(Provided data begins)

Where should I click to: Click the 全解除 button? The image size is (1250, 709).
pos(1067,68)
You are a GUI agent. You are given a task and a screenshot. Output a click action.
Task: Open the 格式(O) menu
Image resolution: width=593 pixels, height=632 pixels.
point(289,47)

(Provided data ends)

Task statement — The entire listing is to be retyped exactly.

Response to the task —
Where should I click to: Click the 全解除 button? The image size is (1250, 709).
pos(1067,68)
You are a GUI agent. You are given a task and a screenshot. Output a click action.
Task: Open the 格式(O) menu
Image resolution: width=593 pixels, height=632 pixels.
point(289,47)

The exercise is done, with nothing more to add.